Laissant chacun des deux frères fuir l'intolérance et la folie anti-juive, j'ai été plongé sans ménagement dans Florence, en mai 1498, au moment où Girolamo Savonarole va être supplicié. Guido Liuciardi a quatorze ans et il se trouve dans le palais de la famille Vespucci pour y assister. C'est là qu'il remarque une fillette d'à peine huit ans qui pleure : Lisandra.
L'action se déplace ensuite à Séville, en Andalousie, où commencent les rencontres prestigieuses avec Cristobal Colón et Amerigo Vespucci, tous les deux passionnés par la recherche de nouvelles terres.
Ainsi, d'Italie en Espagne puis d'Allemagne en Angleterre, sans oublier la France mais aussi les Canaries, l'Algérie et le nouveau monde, l'autrice m'a fait beaucoup voyager et appris quantité d'informations sur les découvertes de l'époque. Son roman est très documenté sans être jamais lassant ou didactique.
Si violence et haine, esclavage, intolérance religieuse et cupidité ont bien leur place, l'amour et les femmes jouent un rôle prépondérant, même si les hommes les manipulent, les violent et leur dénient les droits les plus essentiels.
J'ai déjà cité Lisandra mais il faut parler aussi de Doucine, de Laurette, de Maria Concepción dont les enfants, Ulisse et surtout Silvana excitent beaucoup la curiosité. Les hommes aiment les femmes mais des hommes aiment des hommes et des femmes aiment des femmes, en évitant que cela se sache… Au passage, Nadeije Laneyrie-Dagen gratifie son lecteur de plusieurs scènes d'amour très érotiques, superbement écrites. de plus, elle sait ne pas occulter les gestes et les moments les plus intimes de la vie quotidienne, instants que certains livres évitent trop systématiquement alors qu'ils constituent la base de nos vies, qu'ils soient plaisants ou désagréables.

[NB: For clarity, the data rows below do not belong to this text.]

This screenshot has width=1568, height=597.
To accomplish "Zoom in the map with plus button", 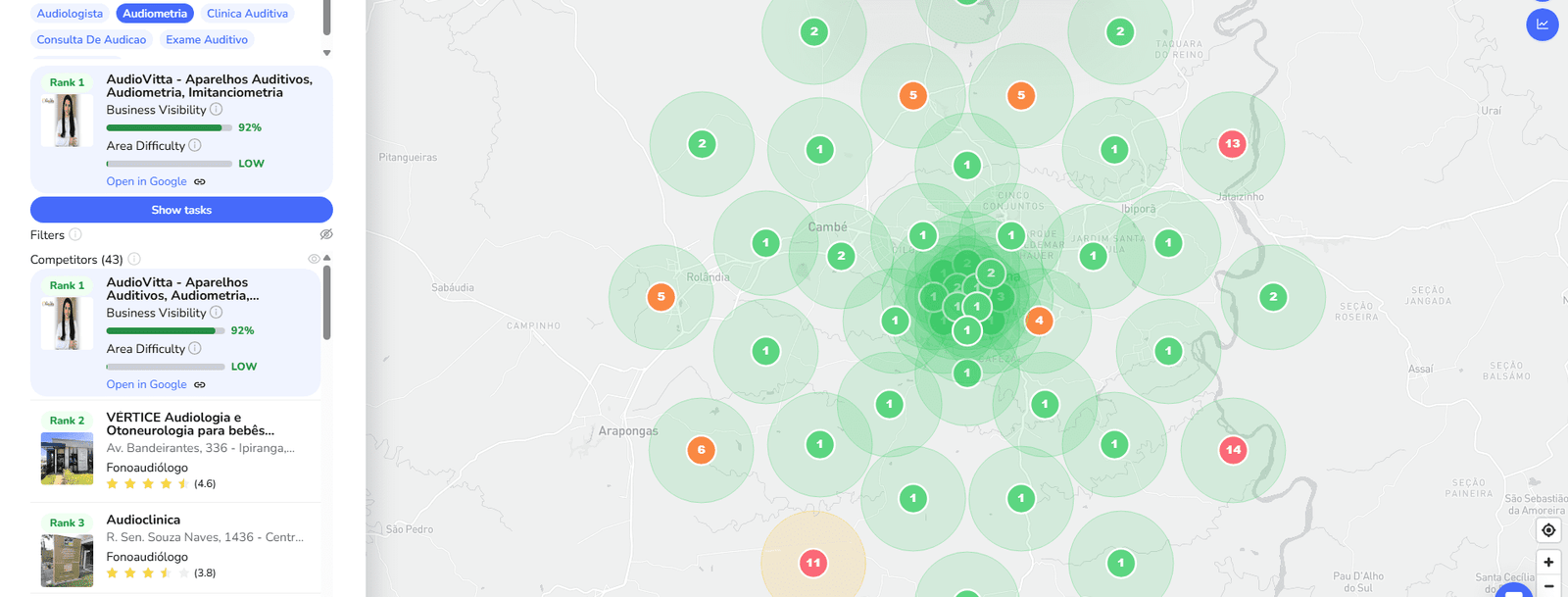I will (x=1548, y=563).
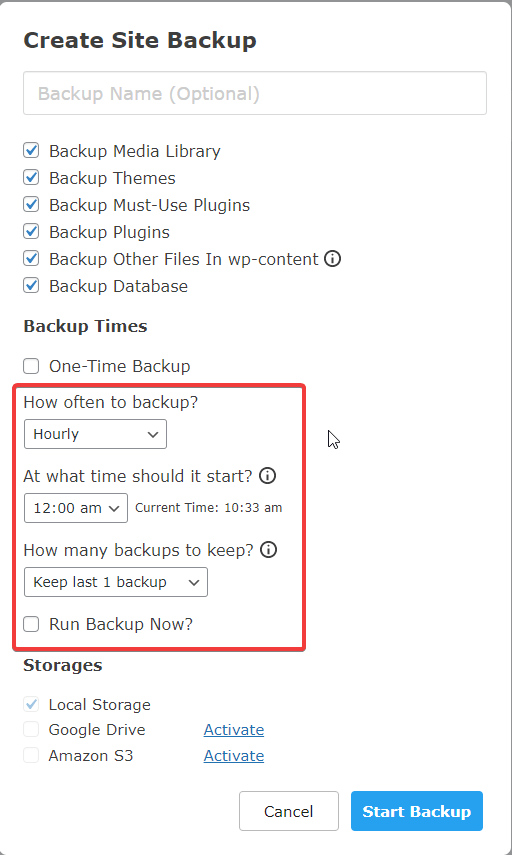
Task: Activate Amazon S3 storage link
Action: [234, 756]
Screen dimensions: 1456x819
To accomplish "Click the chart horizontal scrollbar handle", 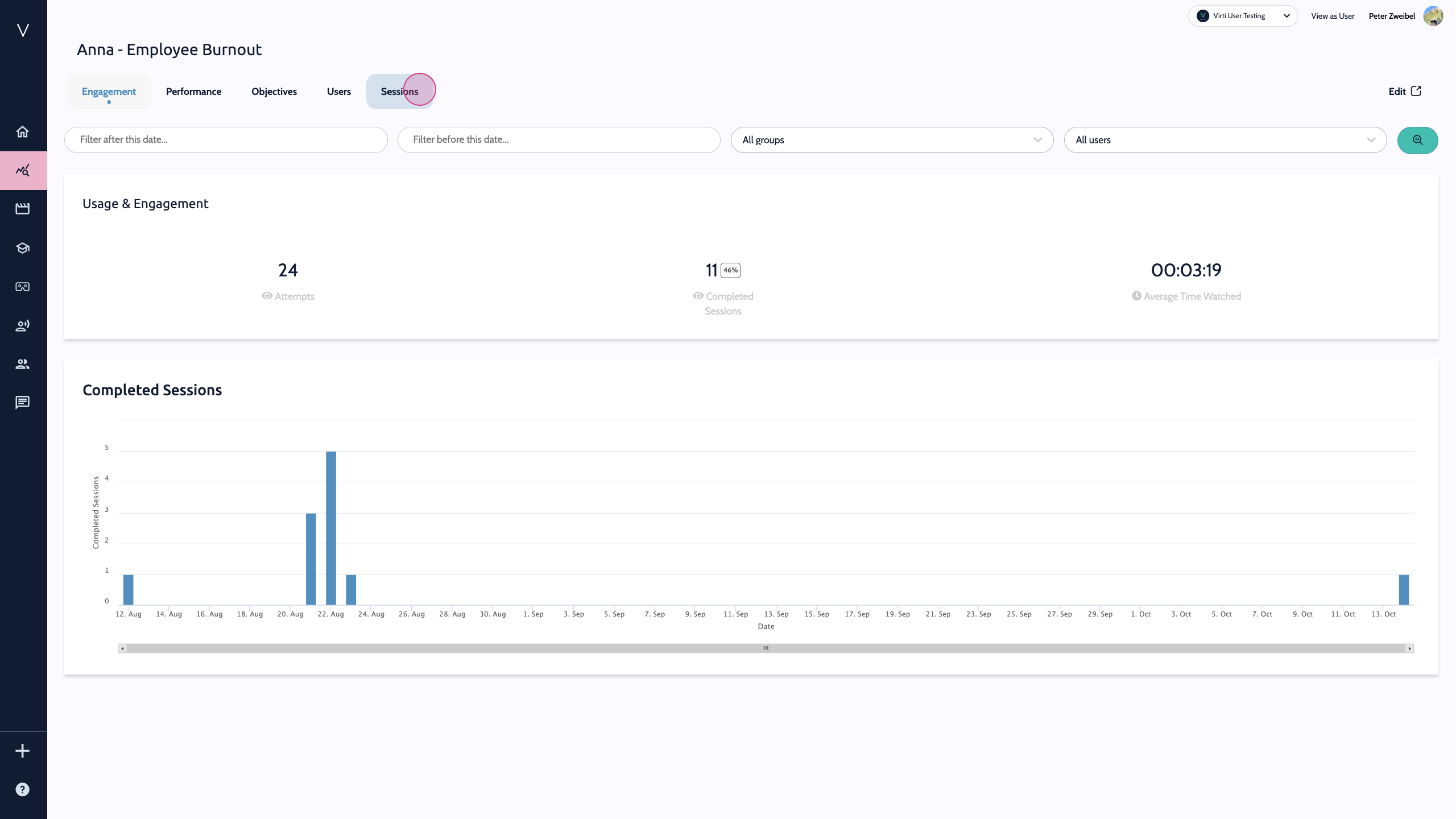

Si l'un des frères Cocia est devenu médecin en Allemagne et nous permet de fréquenter Martin Luther, l'autre, passionné par la mer, devient un cartographe essentiel pour Amerigo Vespucci. C'est à lui, Juan de la Cosa, qu'est attribuée la plus ancienne carte du Nouveau Monde. Datée de l'an 1500, elle est reproduite au début du livre.
Tous ces destins se croisent, s'entrecroisent. La maladie, la vieillesse jouent leur rôle mais les sentiments, les amours, les jalousies, le poids des religions, leurs batailles pour influencer le peuple et accaparer pouvoir et richesses, tout cela est bien réel comme L'étoile brisée le démontre brillamment.
Grâce à Babelio (masse critique) et aux éditions Gallimard que je remercie, j'ai pu lire et me régaler avec un beau et passionnant roman.